For the linear map $Tv = Av$, T : $\mathbb{C}^{3} \rightarrow \mathbb{C}^{3}$, where
$A= \begin{bmatrix} 3 & -2 & 2 \\ 0 & 1 & 0 \\ -1 & 2 & 0 \end{bmatrix} $
We are given the characteristic polynomial of T, $ch(x) = (x-2)(x-1)^2$
So far I have found that by solving:
$(I_3 - A)v = 0$
$V_1(1) = span( \begin{bmatrix} -1 \\ 0 \\ 1 \end{bmatrix} )$
$(I_3 - A)^2v = 0$
$V_2(1) = span( \begin{bmatrix} -1 \\ 0 \\ 1 \end{bmatrix}, \begin{bmatrix} 0 \\ 1 \\ 0 \end{bmatrix} )$
and
$(2I_3 - A)v = 0$
$V_1(2) = span( \begin{bmatrix} -2 \\ 0 \\ 1 \end{bmatrix} )$
for each eigenspace,
Does this mean that the Jordan basis is:
$B = ({ \begin{bmatrix} -1 \\ 0 \\ 1 \end{bmatrix}, \begin{bmatrix} 0 \\ 1 \\ 0 \end{bmatrix},\begin{bmatrix} -2 \\ 0 \\ 1 \end{bmatrix}})$
and the JNF is
$J= \begin{bmatrix} 1 & 1 & 0 \\ 0 & 1 & 0 \\ 0 & 0 & 2 \end{bmatrix} $
due to the multiplicities of the eigenvalues.
Would this be correct?
Thanks very much in advance.
Learn how to verify your work.

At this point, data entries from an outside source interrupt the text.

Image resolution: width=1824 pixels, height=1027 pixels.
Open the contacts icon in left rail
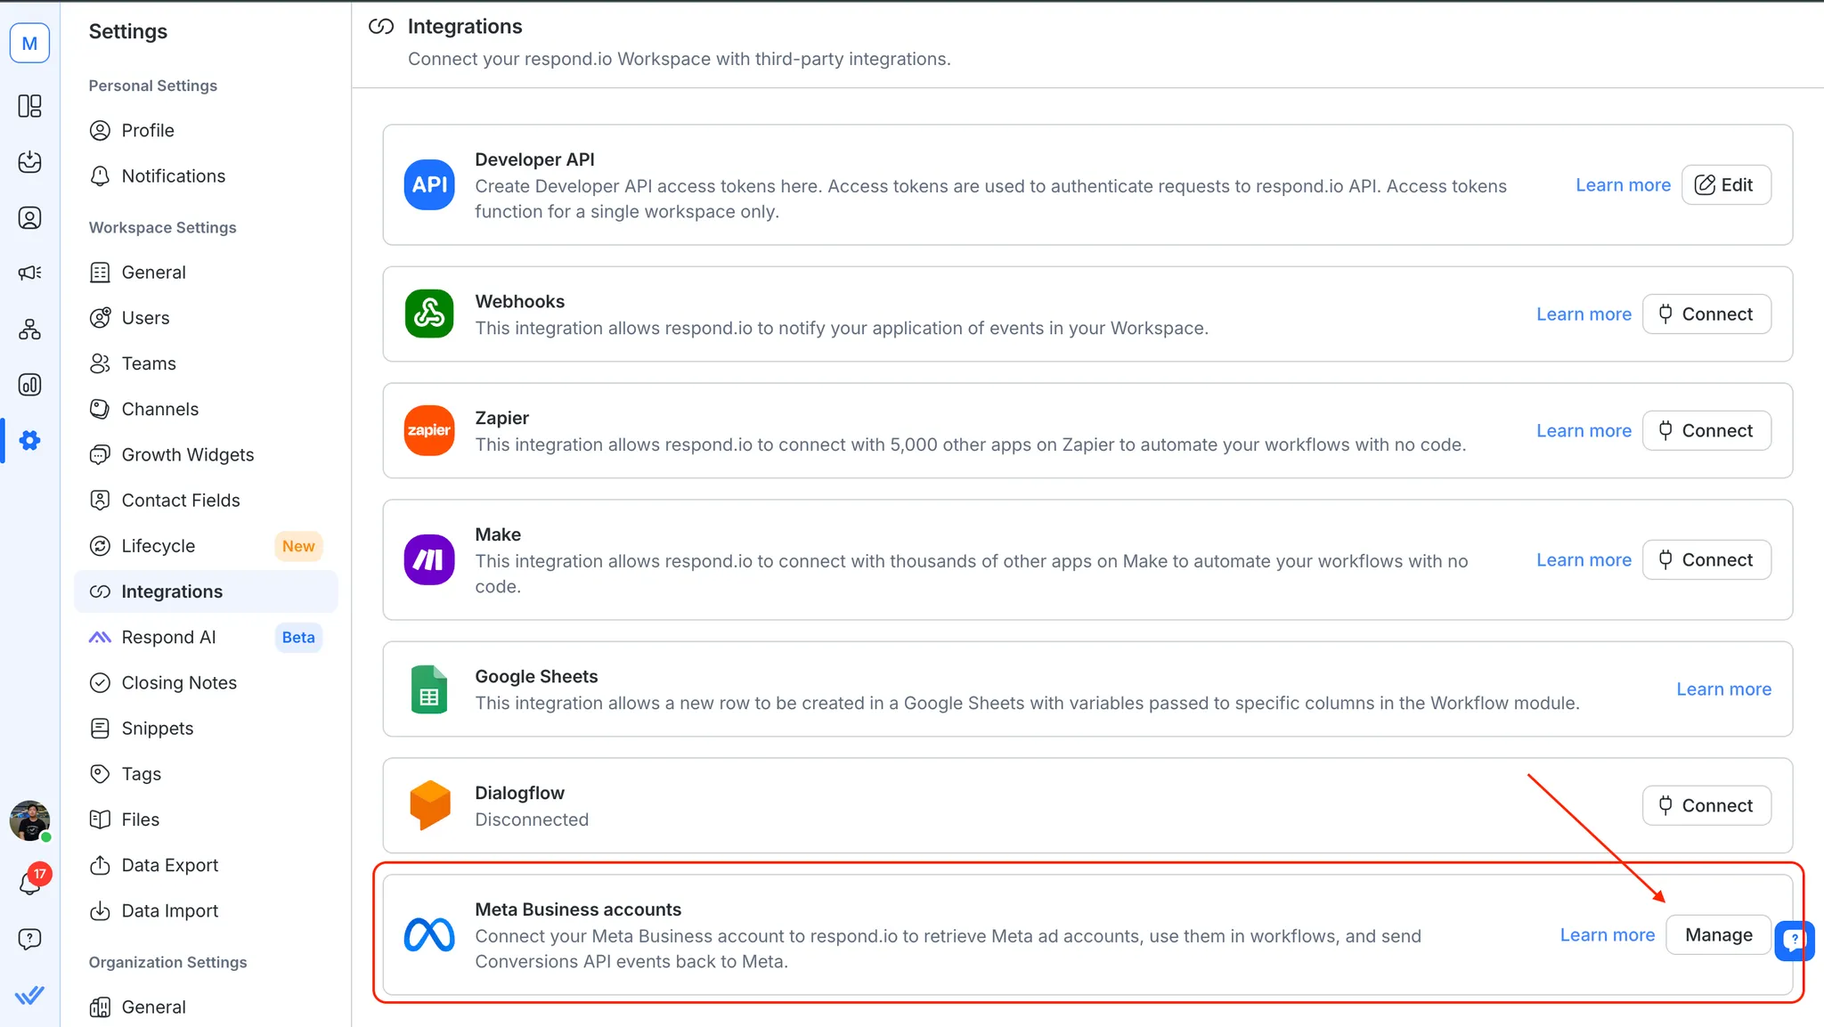point(29,218)
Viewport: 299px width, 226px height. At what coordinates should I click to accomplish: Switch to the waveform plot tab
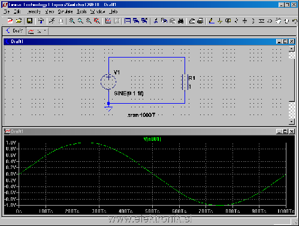[x=37, y=31]
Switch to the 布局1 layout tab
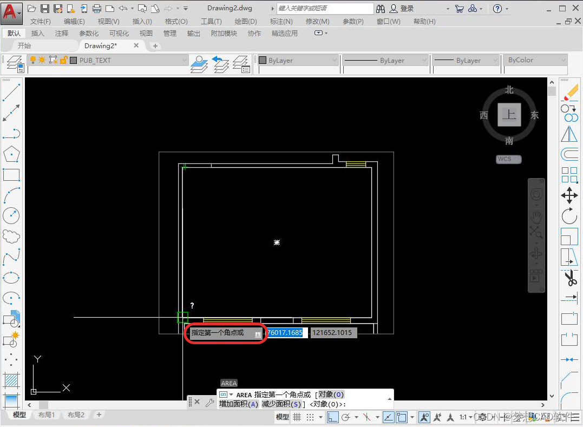 coord(47,415)

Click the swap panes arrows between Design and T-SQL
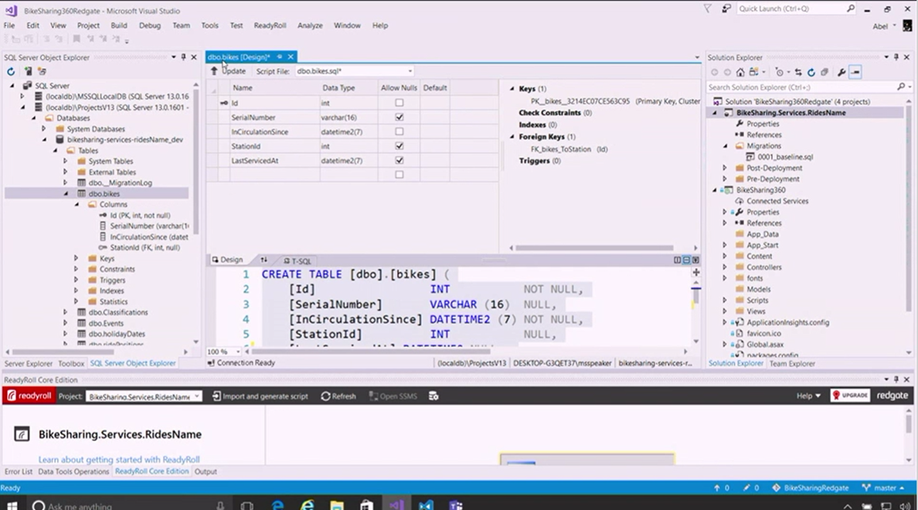click(x=264, y=260)
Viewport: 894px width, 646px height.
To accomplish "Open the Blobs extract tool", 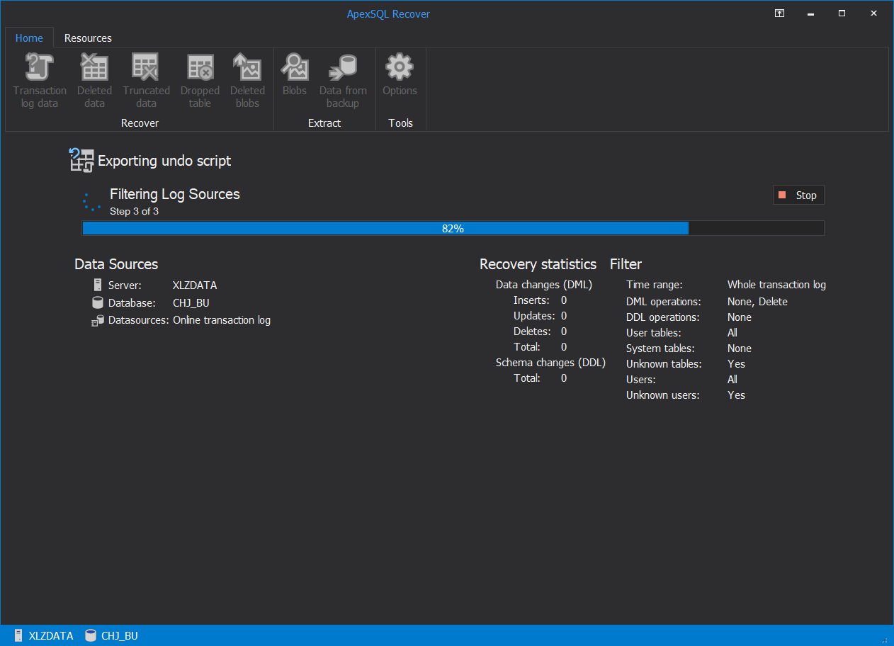I will pyautogui.click(x=295, y=78).
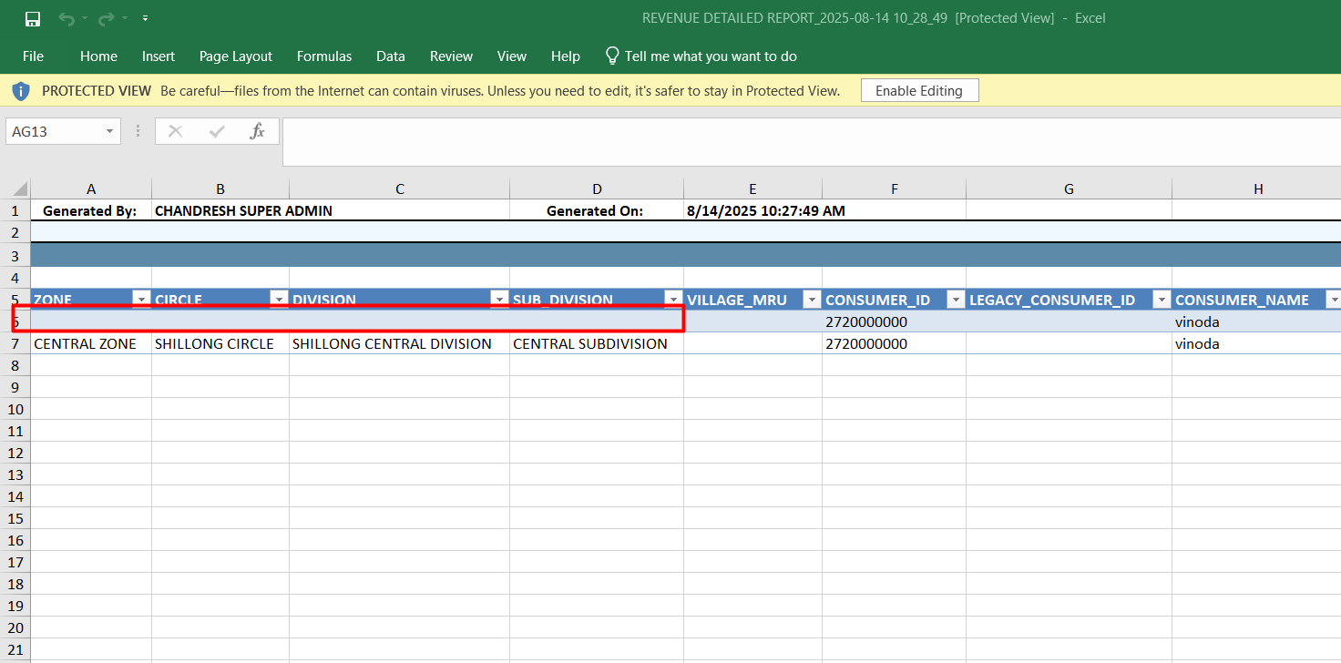Click the formula bar Enter checkmark icon
The width and height of the screenshot is (1341, 663).
(x=217, y=131)
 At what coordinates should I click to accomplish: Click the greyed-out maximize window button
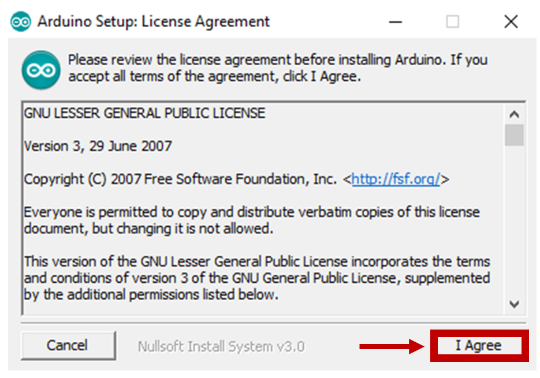[453, 23]
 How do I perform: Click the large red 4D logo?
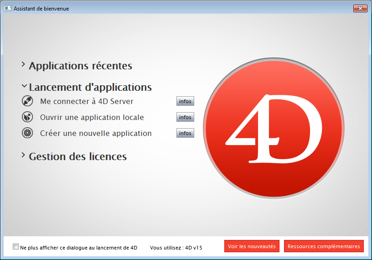(x=274, y=129)
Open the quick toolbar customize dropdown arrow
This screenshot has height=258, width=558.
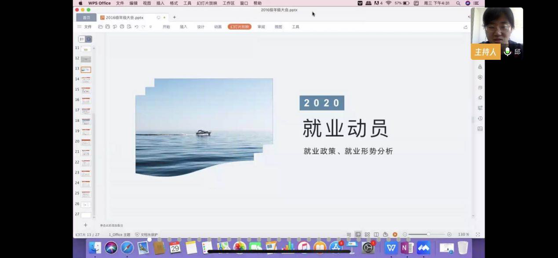click(x=150, y=27)
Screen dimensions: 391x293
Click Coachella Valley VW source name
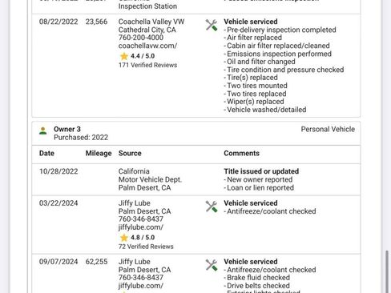151,22
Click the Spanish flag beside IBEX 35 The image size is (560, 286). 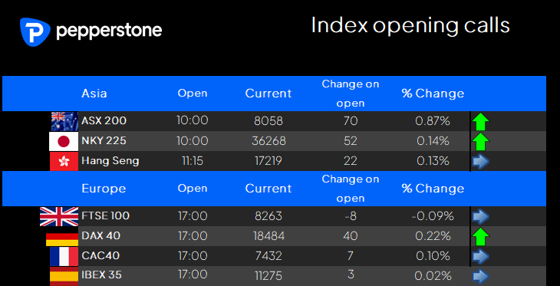click(x=64, y=276)
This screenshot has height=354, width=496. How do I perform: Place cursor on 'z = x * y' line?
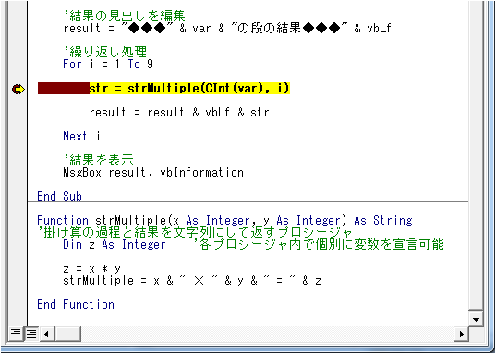(x=91, y=269)
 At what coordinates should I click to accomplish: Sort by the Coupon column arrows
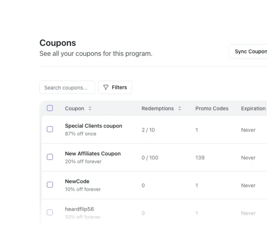(x=90, y=108)
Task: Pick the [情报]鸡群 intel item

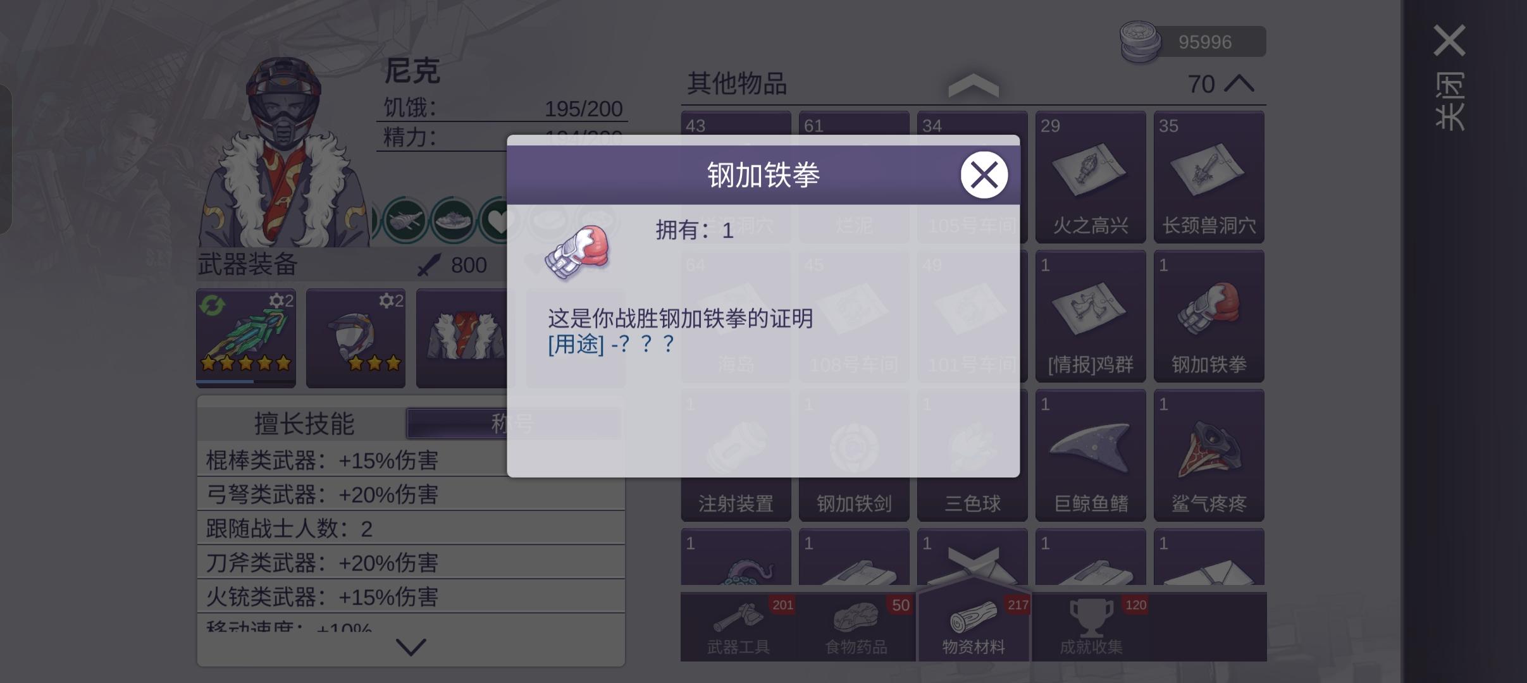Action: click(1091, 316)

Let (by abuse of notation) $B$ be the matrix whose columns are the vectors of the basis $B$. Is it true that $BJB^{-1}=A$? If it is so (and if $J$ is in Jordan form, which is obvious to check), then your Jordan basis is correct.
Equivalently, you may check that $BJ=AB$ and that $B$ is invertible, which is easier.